Solve Recurrence for $T(n) = 7T(n/7) + n$

Question

I'm trying to solve the recurrence for $T(n) = 7T(n/7) + n$. I know using Master Theorem it's $O(n\log_7n)$, but I want to solve it by substitution method.

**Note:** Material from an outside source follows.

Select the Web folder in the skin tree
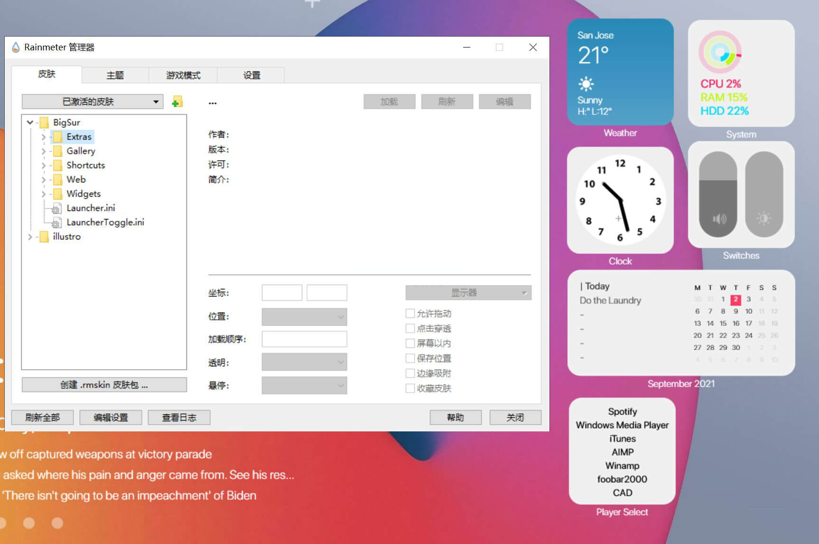This screenshot has height=544, width=819. pos(76,179)

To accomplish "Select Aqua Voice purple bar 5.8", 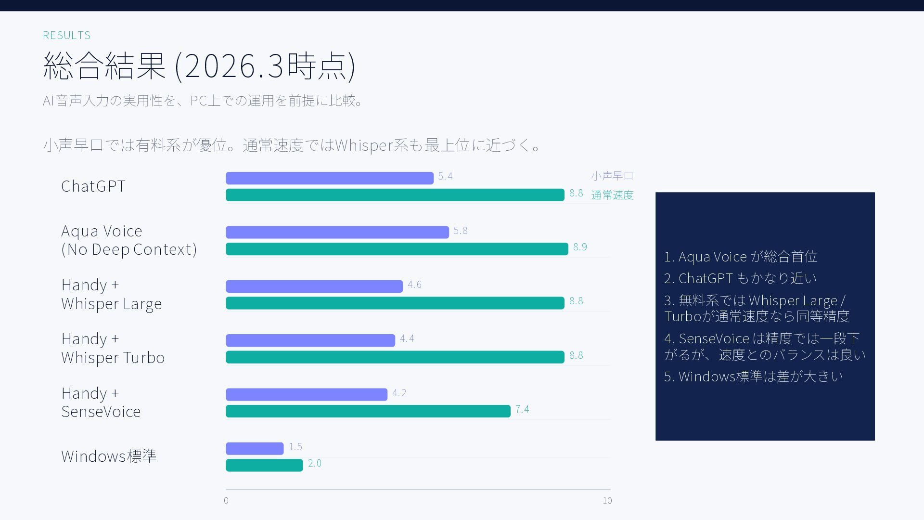I will 337,232.
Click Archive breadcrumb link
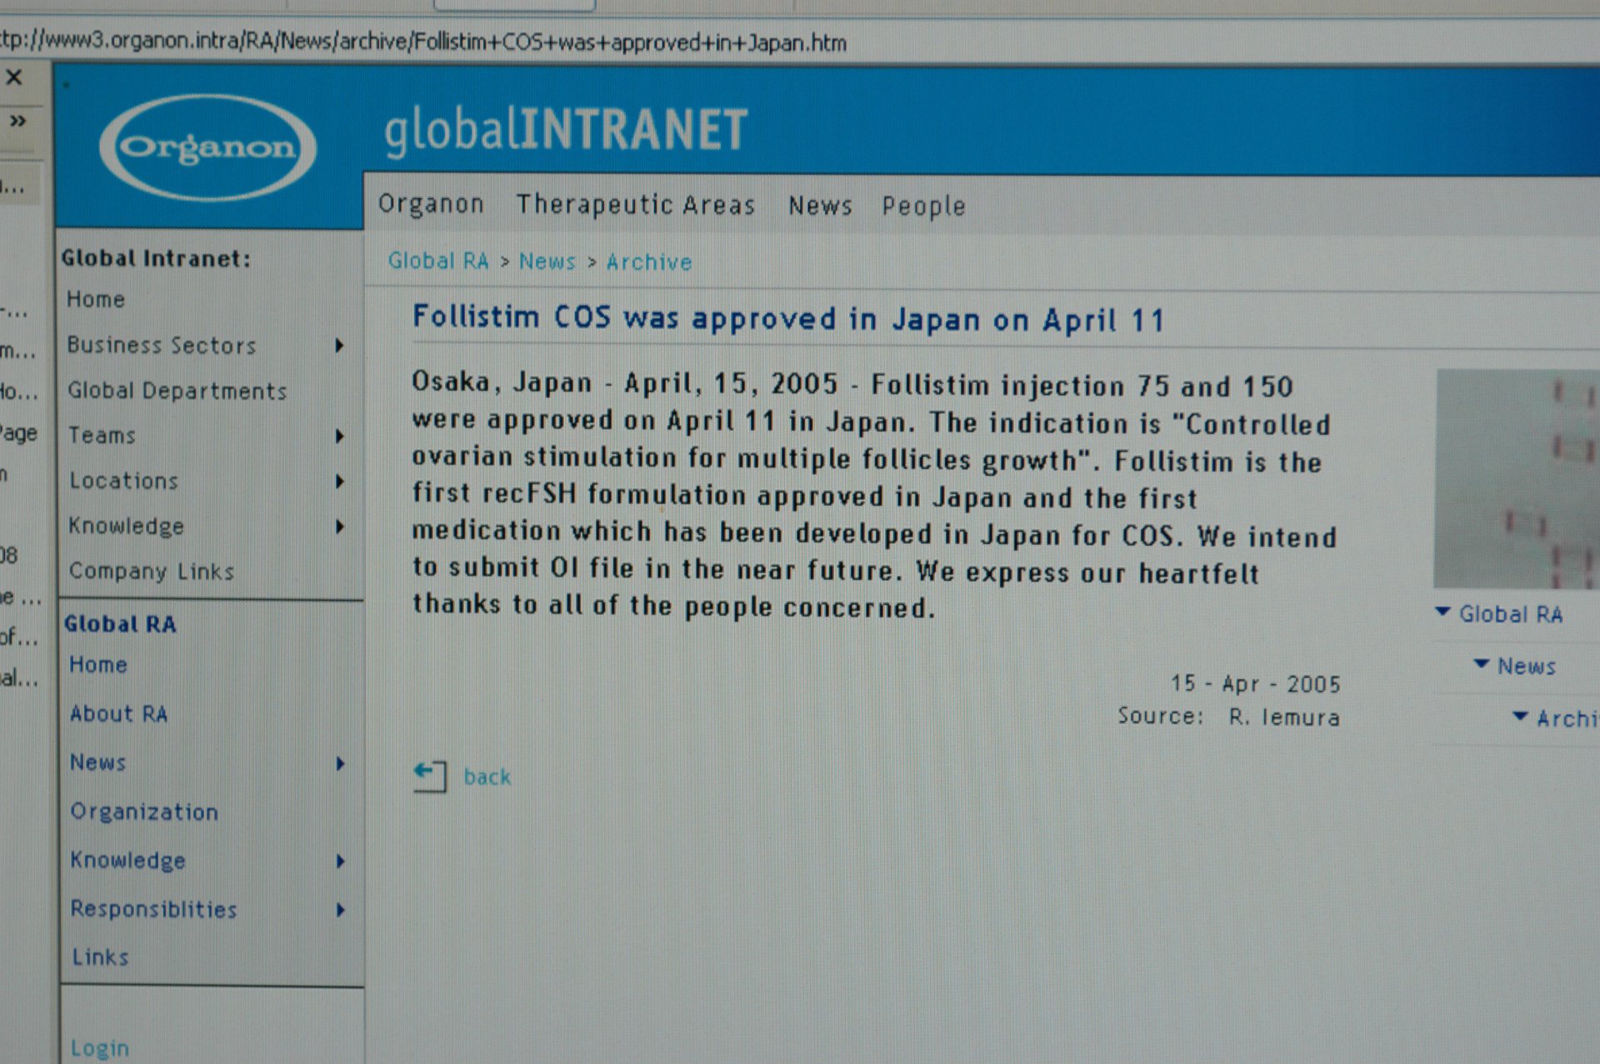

At level $i$, I get: $7^i T(n/7^i) + (n+7n+7^2n+ \cdots + 7^i n)$ By setting $i = \log_7n$, the above becomes: $$7^{\log_7n}\cdot T(1) + (n + 7n + 7^2n + \cdots + 7^{\log_7n}n$$

Since $7^{\log_7n} = n$, the above finally becomes $$n+ (n+7n+(7^2)n+ \cdots + n\cdot n)$$ This solves to $O(n^2)$ to me since $n\cdot n$ dominates, not $O(n\log_7n)$, any idea what's wrong?

Answer 1

Here is what I get: \begin{align} T(n) &= n + 7T(n/7) \\ &= n + 7(n/7) + 7^2 T(n/7^2) \\ &= n + 7(n/7) + 7^2(n/7^2) + 7^3 T(n/7^3) \end{align} and so on. Each of the summands equals $n$, and there are $O(\log n)$ of them.